Let $X$ be a Banach space and $M$ be a subspace of $X$. Then we know $X= M\oplus N$ where $N$ is a subspace of $X$. Let $T:X \to X$ be a bounded linear operator.
I want to prove that
$ T= \begin{pmatrix} A&B\\ C&D\\ \end{pmatrix} $
where
$A:M \to M$
$B: M \to N$
$C:N \to M$
$D:N \to N$
are bounded linear operators.
This question is ambiguous. The matrix notation makes no sense for an operator in a general space unless you define how to evaluate that. I will provide such an interpretation, and prove that the statement is true in Hilbert spaces. We start with the definition.
$\textbf{Definition:}$ Assume that
$$X= M \oplus N,$$ where $X$ is a Hilbert space and $M$ and $N$ are closed subspaces of $X.$ Let $A:M\to M,\; B: N\to M,\; C: M\to N, \; D: N\to N$ be bounded linear operators. The operator $T$, denoted by
$$T=\begin{bmatrix} A &B \\ C & D \\ \end{bmatrix} $$ is defined as $$Tz= \left(A(P^M z)+B(P^N z)\right)+ \left(C(P^M z)+D(P^N z)\right),$$ where $P^M$ and $P^N$ denote the projection operators on $M$ and $N$ respectively, that is, if $z= x+y,\; x\in M,\; y\in N,$ then
$$P^Mz=x,\; P^N z=y.$$ Note that this definition is intrinsically related to the matrix representation, since $z= P^Mz+P^Nz,$ so that you can 'represent' $z$ as $$z= \begin{bmatrix} P^M z \\ P^N z\\ \end{bmatrix}$$ and we have the analogy with matrix multiplication.

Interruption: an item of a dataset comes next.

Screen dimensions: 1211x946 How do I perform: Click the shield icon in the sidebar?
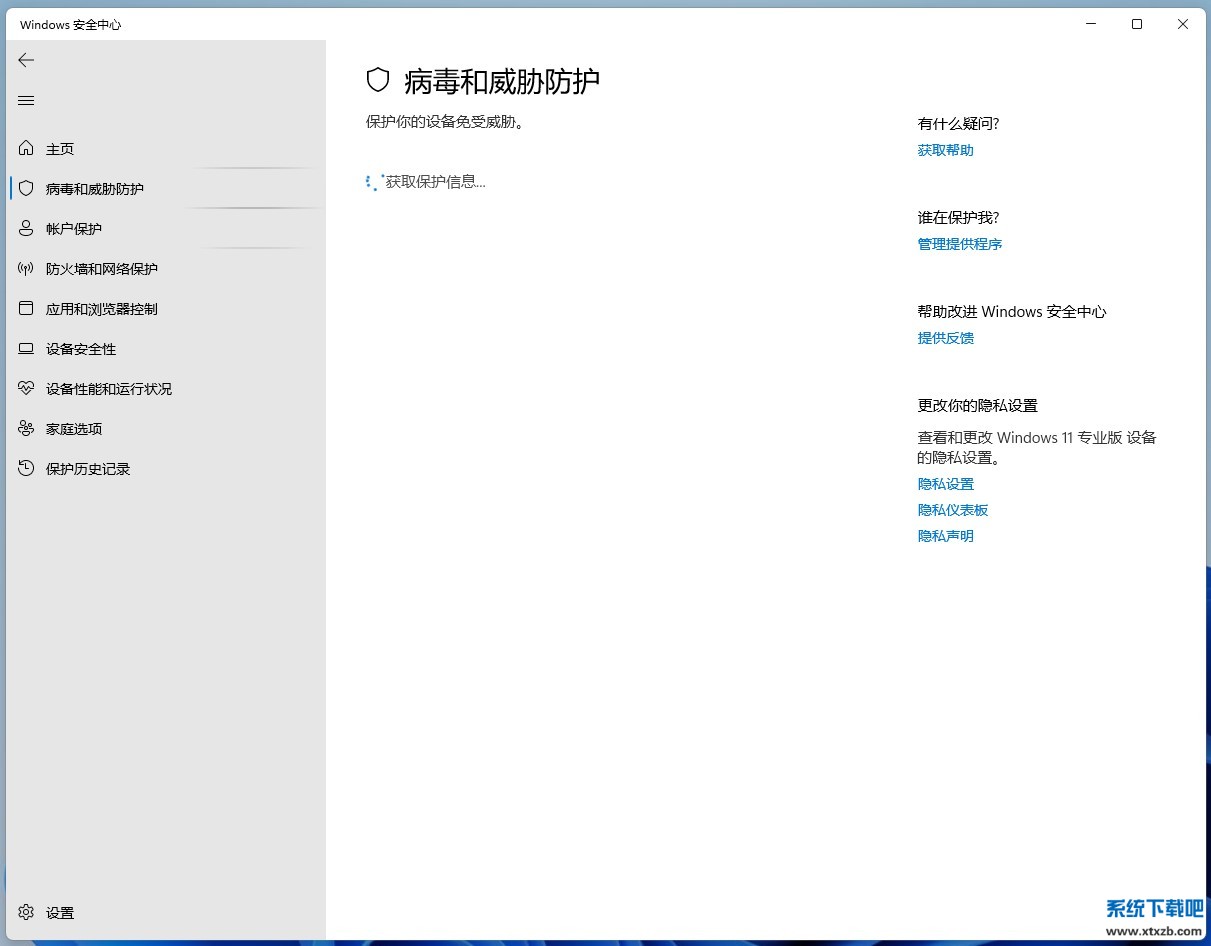(x=26, y=189)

Now, it is well known that in Hilbert spaces, if $S$ is a closed subspace, then the projection operator $P^S$ is continuous. With this in mind, we prove the following:
$\textbf{Statement:}$ If $X$ is a Hilbert space and $X=M\oplus N,$ with $M$ and $N$ closed subspaces, and $T:X\to X$ a continuous linear operator. Then $T$ admits a matrix representation of the form $$T=\begin{bmatrix} A &B \\ C & D \\ \end{bmatrix}. $$ $\textbf{Proof:}$ Put
$$A= (P^M \circ T)|_M,\;B= (P^M \circ T)|_N,\;C= (P^N \circ T)|_M,\;D= (P^N \circ T)|_N.$$ Here $U|_S$ denotes the restriction of the operator $U$ to the subspace $S.$ By construction, these operators are continuous. Consider now the operator $$T' = \begin{bmatrix} A &B \\ C & D \\ \end{bmatrix}.$$ We claim that $T=T'.$ In order to seee this, choose any $z \in X.$ Then
$$T'z = \left(A(P^M z)+B(P^N z)\right)+ \left(C(P^M z)+D(P^N z)\right)= $$ $$\left(P^M(T(P^M z))+P^M(T(P^N z))\right)+ \left(P^N(T(P^M z))+P^N(T(P^N z))\right)$$
$$= P^M(T(P^M z +P^N z ) ) +P^N(T(P^M z +P^N z ) )$$
$$= P^M(Tz ) +P^N(Tz ) = Tz,$$ as desired.